Salvini, l’intervista ed il video virale: alcune precisazioni da fare

Un episodio che ha suscitato clamore e su cui ritengo opportuno chiarire la nostra posizione

@Armando Di Nardo

salvini

GIUGLIANO – Nei giorni scorsi si è molto discusso della presenza di Matteo Salvini a Giugliano, in un bene confiscato sulla fascia costiera. Sono stato protagonista, in quella occasione, di un episodio che ha suscitato clamore e su cui ritengo opportuno chiarire la nostra posizione. Ho posto al leader della Lega Nord alcune domande che, nella coda del dialogo, sono deviate dal canonico binario giornalistico sfociando in un botta a risposta di toni accesi. Trascendere non era mia intenzione, e ben comprendo che le regole giornalistiche non prevedono tali derive.

Il video dell’intervista – che è divenuto virale in rete – non è stato prodotto da noi, il nostro servizio (ECCO IL VIDEO) è stato confezionato in maniera diversa e, per quanto provocatorie ed accese, le mie sono state domande che ho ritenuto doverose nei confronti di un leader politico che in passato si è più volte caratterizzato per attacchi di tipo razziale verso il popolo meridionale, e che ora viene in visita nella nostra regione facendo campagna elettorale. Non ho ritenuto opportuno formulare domande di circostanza, ma ho mirato e colpito dove – secondo la mia visione – ho visto incoerenza mirata al ritorno elettorale.

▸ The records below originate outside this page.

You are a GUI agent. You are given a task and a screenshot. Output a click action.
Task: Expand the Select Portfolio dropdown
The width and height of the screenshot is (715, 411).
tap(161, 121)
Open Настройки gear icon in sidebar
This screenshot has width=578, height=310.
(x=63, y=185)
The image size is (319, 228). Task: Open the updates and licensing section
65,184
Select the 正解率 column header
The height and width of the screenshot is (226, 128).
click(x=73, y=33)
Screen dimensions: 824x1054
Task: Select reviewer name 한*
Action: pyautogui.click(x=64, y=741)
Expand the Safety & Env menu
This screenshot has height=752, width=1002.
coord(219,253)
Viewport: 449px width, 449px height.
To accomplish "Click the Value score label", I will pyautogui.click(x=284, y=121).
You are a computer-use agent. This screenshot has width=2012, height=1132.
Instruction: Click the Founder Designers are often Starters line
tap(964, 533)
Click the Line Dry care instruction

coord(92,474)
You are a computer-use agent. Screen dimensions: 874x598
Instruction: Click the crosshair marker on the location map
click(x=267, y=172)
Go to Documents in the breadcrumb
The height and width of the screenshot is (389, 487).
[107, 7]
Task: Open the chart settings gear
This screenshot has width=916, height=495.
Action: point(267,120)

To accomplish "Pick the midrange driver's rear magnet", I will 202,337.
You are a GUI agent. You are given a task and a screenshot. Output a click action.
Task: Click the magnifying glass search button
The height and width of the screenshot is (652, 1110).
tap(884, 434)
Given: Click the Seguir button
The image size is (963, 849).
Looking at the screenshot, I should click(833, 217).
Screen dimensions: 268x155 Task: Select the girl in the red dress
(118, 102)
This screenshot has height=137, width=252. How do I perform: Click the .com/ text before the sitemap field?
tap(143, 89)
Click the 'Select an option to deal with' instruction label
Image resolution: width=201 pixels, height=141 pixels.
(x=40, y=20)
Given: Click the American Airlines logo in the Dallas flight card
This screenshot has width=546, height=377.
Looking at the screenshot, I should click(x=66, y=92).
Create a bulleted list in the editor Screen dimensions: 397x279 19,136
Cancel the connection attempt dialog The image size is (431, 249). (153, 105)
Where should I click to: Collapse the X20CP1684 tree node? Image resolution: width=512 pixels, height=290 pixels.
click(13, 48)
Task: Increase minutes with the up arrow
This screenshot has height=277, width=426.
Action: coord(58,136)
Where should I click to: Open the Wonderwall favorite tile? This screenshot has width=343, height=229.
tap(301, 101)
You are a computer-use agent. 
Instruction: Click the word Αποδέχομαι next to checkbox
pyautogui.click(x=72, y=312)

Le espressioni “colerosi” e “terremotati” rispedite al mittente sono state utilizzate in passato da Salvini al settentrione, gliel’ho ricordato in maniera piccata ma sincera. Come, credo, avrebbero voluto fare tanti nostri concittadini.

Il giornale di cui sono editore, non ha una linea editoriale “anti”, ed anzi diamo sempre spazio sulle nostre pagine a chi intende esprimersi democraticamente. Ivi compresi, come è facile constatare attraverso una breve ricerca, i rappresentanti politici di Salvini attivi sul nostro territorio.

Al termine dell’intervista mi sono senza dubbio fatto prendere la mano dalla concitazione, dalle risposte elusive ed irritanti dell’esponente politico e dalla sua fuga, trascendendo. Di questo mi scuso con i nostri lettori, ma ribadisco che il nostro lavoro giornalistico si è concluso con l’ultima domanda mostrata in video dal nostro servizio.